Background
The objective of this internal research project was to investigate a potential method for providing hardware-level support for mitigating code injection vulnerabilities in software, and to demonstrate the capability on field-programmable gate array (FPGA) hardware. “Code injection” refers to a class of software vulnerabilities which allow an attacker to send malicious code to a target for execution, allowing for arbitrary operations on the underlying system. The typical mitigation strategy for this vulnerability is input sanitization, but this process is error-prone, and the stakes are high. In just the wrong place, even a single point of failure can cascade until malicious actors gain unfettered control of a vulnerable system.
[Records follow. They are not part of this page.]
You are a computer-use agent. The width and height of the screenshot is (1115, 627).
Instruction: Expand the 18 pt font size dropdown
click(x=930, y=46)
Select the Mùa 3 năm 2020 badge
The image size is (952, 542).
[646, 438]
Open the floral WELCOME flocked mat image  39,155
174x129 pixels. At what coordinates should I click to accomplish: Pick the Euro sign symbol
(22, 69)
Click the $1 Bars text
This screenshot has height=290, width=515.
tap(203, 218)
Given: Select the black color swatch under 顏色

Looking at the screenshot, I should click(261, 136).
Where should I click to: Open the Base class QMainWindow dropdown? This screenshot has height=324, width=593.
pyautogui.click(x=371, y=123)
By contrast, a simple instruction set architecture (ISA)-level mechanism for tracking inputs can reduce the risk associated with this vulnerability by allowing system software to efficiently detect and prevent code injection attempts, all invisibly to applications, and with very little modification to existing software. This concept deviates from existing secure central processing unit (CPU) designs, which focus on other problem domains and offer no mitigations against code injection attacks.
Approach
To demonstrate injection mitigation at the hardware level, the first step was to develop a module which maintains an efficient record structure for known unsafe memory regions. The research team explored potential solutions by using high-level synthesis (HLS) techniques to iteratively develop and test a custom algorithm for this purpose. Using the latency and resource utilization info provided by the tool, each iteration’s efficacy was assessed with respect to the constraints imposed by CPU integration and FPGA implementation. With a module design in place, remaining efforts focused on selecting a suitable CPU to integrate with, performing the integration, and developing demonstration software to run on the integrated platform. The CPU selected for integration was an embedded design (as opposed to general-purpose) with a co-processor interface for implementing non-branching instructions. This interface allows the memory tracker module to be integrated in a straightforward manner using a simple wrapper module, developed using the Verilog hardware description language (HDL). Finally, modifications to the testbench and test firmware of the original CPU design allowed the research team to implement a randomized stress test for validation purposes, as well as a simple demo application to show how the integration would be leveraged in a real system.
Accomplishments
While this project is still in progress, a demonstration of the module’s intended effect on security has already proven successful on one CPU design. In its default configuration, the memory tracker module manages 65,536 ranges with a 5-10 cycles of lookup latency. Over the remaining duration of the project, work is underway to produce an interactive demo on a much more capable processor, which can be programmed into FPGA hardware and run a full operating system (OS).